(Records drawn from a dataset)
□ □ □ □

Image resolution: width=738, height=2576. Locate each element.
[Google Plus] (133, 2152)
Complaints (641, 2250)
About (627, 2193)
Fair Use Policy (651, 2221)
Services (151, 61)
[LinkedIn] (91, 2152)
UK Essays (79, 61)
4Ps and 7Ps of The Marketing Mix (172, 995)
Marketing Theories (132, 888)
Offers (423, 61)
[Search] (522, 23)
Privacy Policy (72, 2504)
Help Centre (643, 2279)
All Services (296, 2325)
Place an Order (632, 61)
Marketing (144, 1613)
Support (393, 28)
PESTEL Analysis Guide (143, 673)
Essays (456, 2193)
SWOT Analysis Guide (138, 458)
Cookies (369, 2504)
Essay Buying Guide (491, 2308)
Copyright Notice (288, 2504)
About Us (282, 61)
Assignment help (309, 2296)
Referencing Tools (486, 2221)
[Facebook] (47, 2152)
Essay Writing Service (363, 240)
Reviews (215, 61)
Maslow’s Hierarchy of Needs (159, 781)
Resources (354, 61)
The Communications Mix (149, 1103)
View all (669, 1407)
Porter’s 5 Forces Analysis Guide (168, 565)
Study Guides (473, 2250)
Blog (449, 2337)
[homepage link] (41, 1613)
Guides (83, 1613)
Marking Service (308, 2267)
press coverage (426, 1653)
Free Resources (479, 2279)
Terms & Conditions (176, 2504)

□ □ □ □

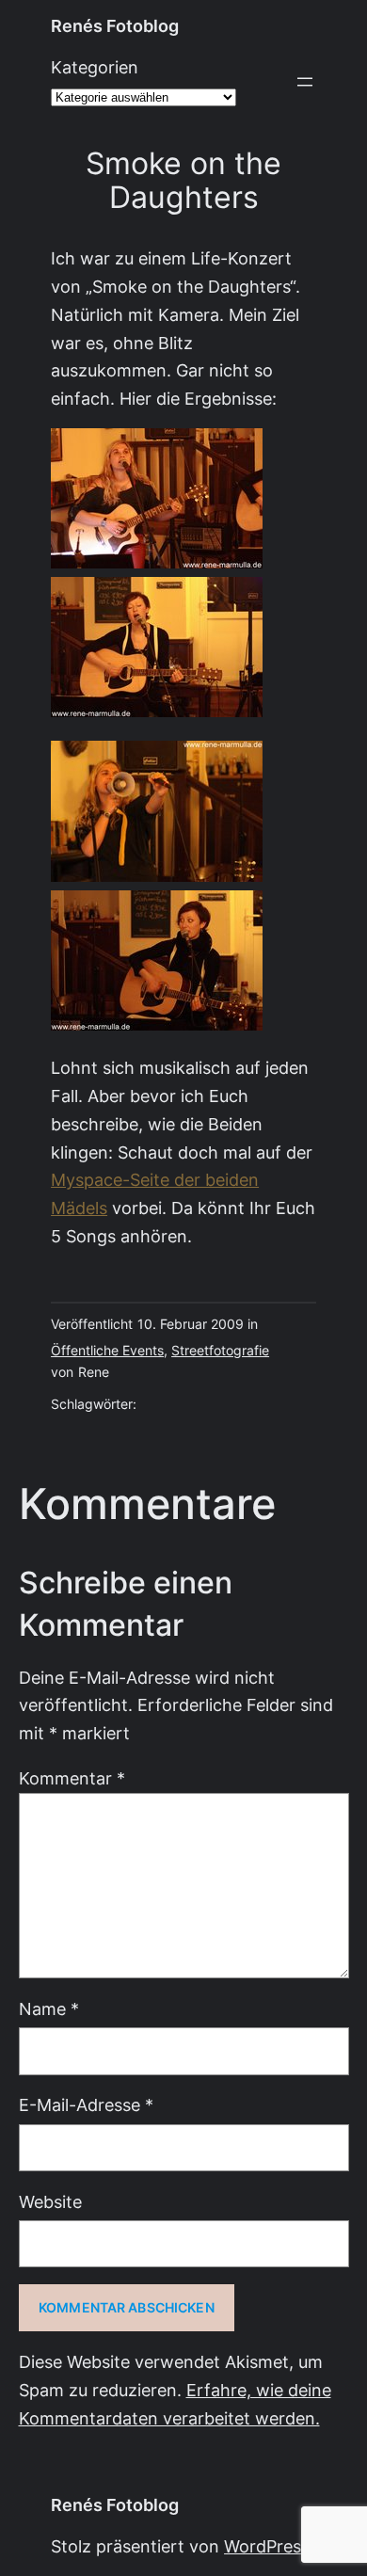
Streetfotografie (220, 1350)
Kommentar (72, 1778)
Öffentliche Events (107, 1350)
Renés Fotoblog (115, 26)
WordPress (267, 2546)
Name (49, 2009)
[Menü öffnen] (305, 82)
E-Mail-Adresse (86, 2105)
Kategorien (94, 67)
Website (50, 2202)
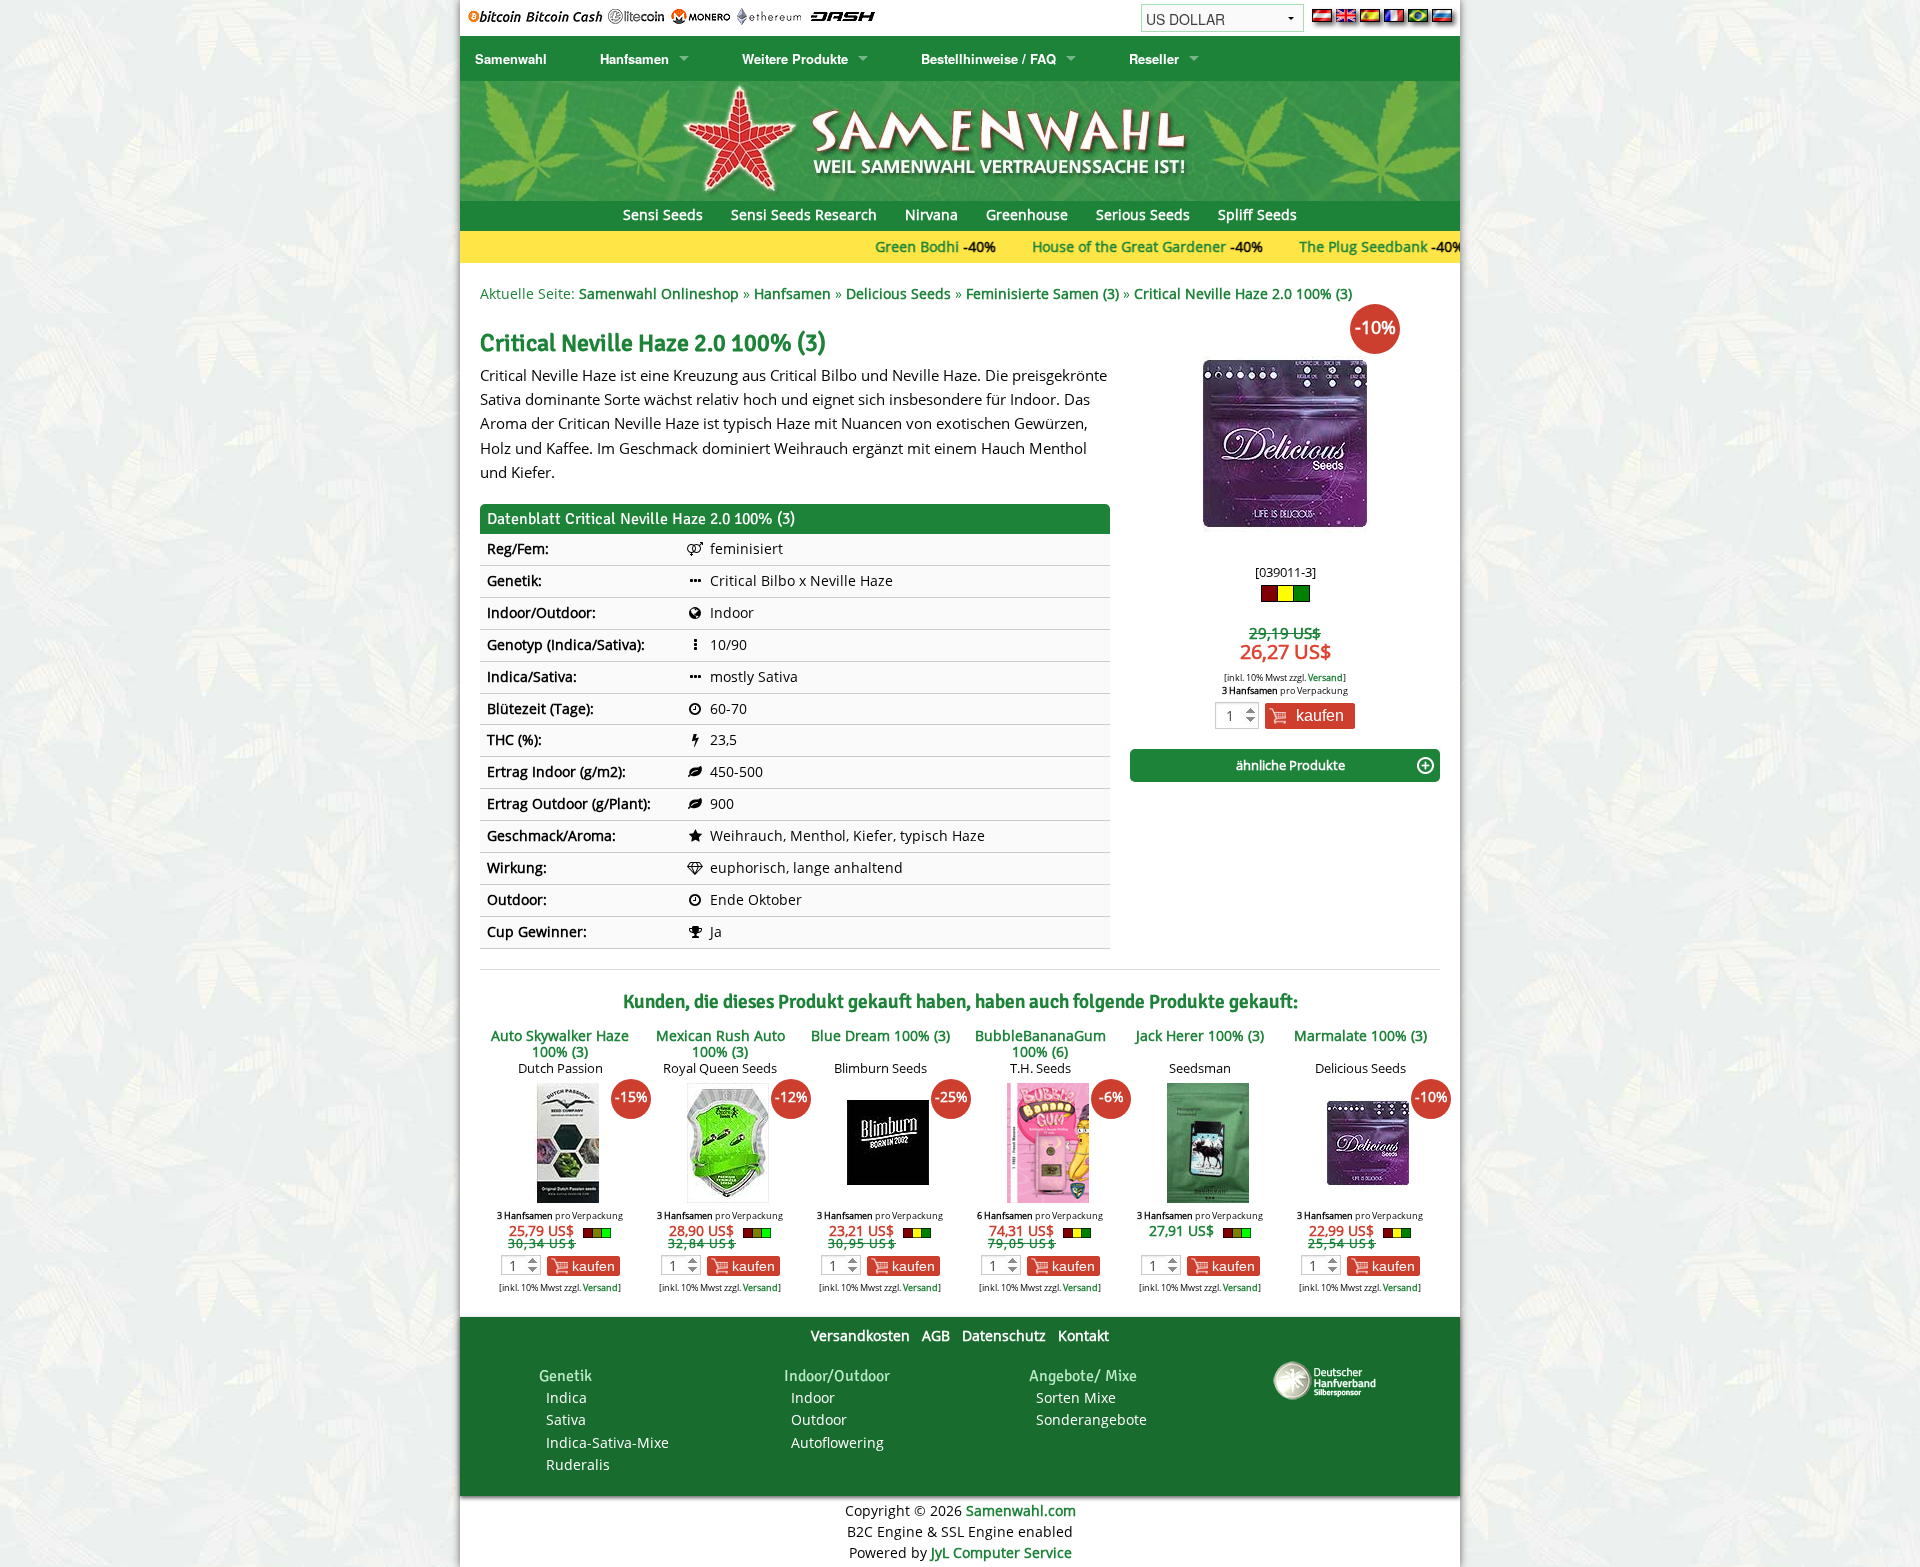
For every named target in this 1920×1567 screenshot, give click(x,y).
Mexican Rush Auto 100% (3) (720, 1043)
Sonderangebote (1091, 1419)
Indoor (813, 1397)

□ □ □ □

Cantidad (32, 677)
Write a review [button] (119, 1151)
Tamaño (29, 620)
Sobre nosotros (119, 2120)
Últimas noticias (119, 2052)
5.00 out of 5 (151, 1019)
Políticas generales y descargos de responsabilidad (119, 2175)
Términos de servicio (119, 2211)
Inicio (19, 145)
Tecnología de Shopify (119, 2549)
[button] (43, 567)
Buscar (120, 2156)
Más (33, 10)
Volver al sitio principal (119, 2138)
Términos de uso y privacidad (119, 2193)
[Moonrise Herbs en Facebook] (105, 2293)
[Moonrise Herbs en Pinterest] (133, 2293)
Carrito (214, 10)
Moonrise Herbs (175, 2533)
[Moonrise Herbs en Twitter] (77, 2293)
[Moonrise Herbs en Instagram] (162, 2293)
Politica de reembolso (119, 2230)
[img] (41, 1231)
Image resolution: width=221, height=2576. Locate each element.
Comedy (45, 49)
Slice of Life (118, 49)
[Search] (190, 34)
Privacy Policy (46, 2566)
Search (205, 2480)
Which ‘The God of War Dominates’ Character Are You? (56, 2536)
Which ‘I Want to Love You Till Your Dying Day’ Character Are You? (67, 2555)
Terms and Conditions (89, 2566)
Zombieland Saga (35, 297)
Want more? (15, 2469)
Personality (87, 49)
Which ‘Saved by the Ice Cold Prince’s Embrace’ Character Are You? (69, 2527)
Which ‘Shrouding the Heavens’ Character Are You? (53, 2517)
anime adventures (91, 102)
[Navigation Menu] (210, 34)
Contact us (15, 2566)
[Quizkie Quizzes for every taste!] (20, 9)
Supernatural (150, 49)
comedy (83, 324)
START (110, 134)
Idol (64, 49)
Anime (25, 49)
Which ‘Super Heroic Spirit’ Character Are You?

□ □ □ □

**TASK OBJECTIVE:**
Once you find the line with "Which ‘I Want" above, print it and every line after it up to and including the line with "anime adventures (91, 102)", exactly as written and nothing else.

**RESULT OF THE TASK:**
Which ‘I Want to Love You Till Your Dying Day’ Character Are You? (67, 2555)
Terms and Conditions (89, 2566)
Zombieland Saga (35, 297)
Want more? (15, 2469)
Personality (87, 49)
Which ‘Saved by the Ice Cold Prince’s Embrace’ Character Are You? (69, 2527)
Which ‘Shrouding the Heavens’ Character Are You? (53, 2517)
anime adventures (91, 102)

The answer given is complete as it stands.